* [Document passage]
'''

Berkeley Landmarks :: Joseph W. Harris House, Part 3

Joseph W. Harris House

Part 3: The second floor

Daniella Thompson

The master bedroom (photo: Daniella Thompson, 2004)

The master bedroom is a half-circle that mirrors the living room on a smaller scale. Joseph Harris’s daughter, Billie Jean D’Anna, informed us at a BAHA reception on 29 August 2004 that while she resided in the house during the late 1930s, the glass wall in the master bedroom was all glass-block, in the same style as the living room. Joanne Goody Sicard, the niece of Joe Harris’s second wife, Frances, lived in the house as a teenager in 1956–57 (her parents rented it from Harris). She also remembered glass block in the bedroom. The conversion to textured glass must have taken place in the 1960s, perhaps at the same time that the ground-floor balcony was enclosed.

Photos: Daniella Thompson, 2004

The master bathroom is a small but opulent room that retains all its original fixtures. Pinkish marble lines the walls and the shower stall, and a darker shade serves for flooring. The medicine cabinet is concealed behind a round mirror and flanked by true-to-style fluorescent lamps. The revolving toothbrush holder is built into the wall, presenting a blank chrome plate until pressed into service. The shower boasts no fewer than five shower heads, of which the lower four are original.

'''

* [Data shown]
'''

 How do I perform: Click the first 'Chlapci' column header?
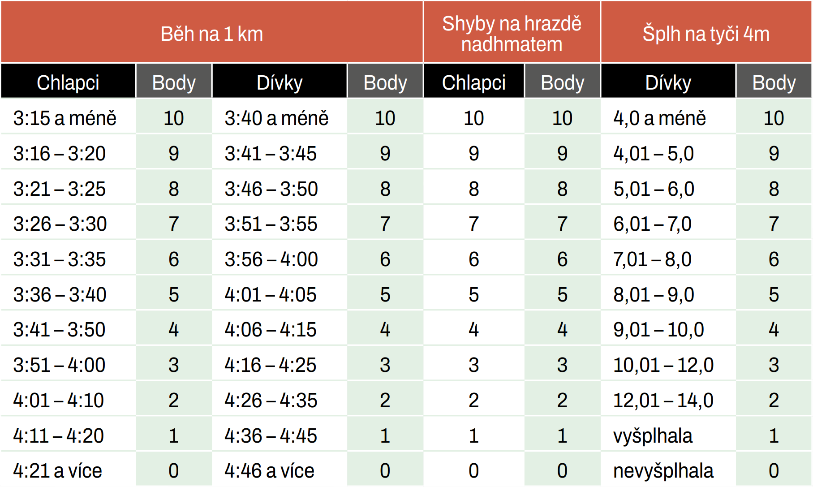[68, 81]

'''

* [Exercise aim]
Continue the description of the Joseph W. Harris House's second floor, starting after the sentence ending "of which the lower four are original."

* [Final answer]
Photo: Daniella Thompson, 2004
    A narrow, crescent-shaped balcony wraps around the master bedroom. It appears that at one time, this balcony could be accessed at both ends, but the doors have subsequently been sealed. In the master bathroom, the wall facing the balcony is mirrored, with a sealed window set in. The four mirrored facets within the window niche bring into play reflections that change with the light. Unfortunately, the bay views have long since been obscured by tall buildings on either side of Hearst Avenue.

Quarter-circle rooflets protect the former doors to the second-floor balcony (photo: Daniella Thompson, 2004)

Photos: Daniella Thompson, 2004

A second bathroom serves the two smaller bedrooms. This room is larger than the master bath, containing a tub. Pink tile covers every surface, including the ceiling. One longitudinal wall is entirely mirror-lined, magnifying the room’s appearance. All the fixtures are identical to those in the master bathroom.

Part One: The Ground Floor

Part Two: The Stairwell

Part Four: Joe Harris at Home

Part Five: Description of the House in 1936


The Joseph W. Harris House was designated a City of Berkeley Landmark on 21 June 1976. It is listed in the California State Historic Resources Inventory.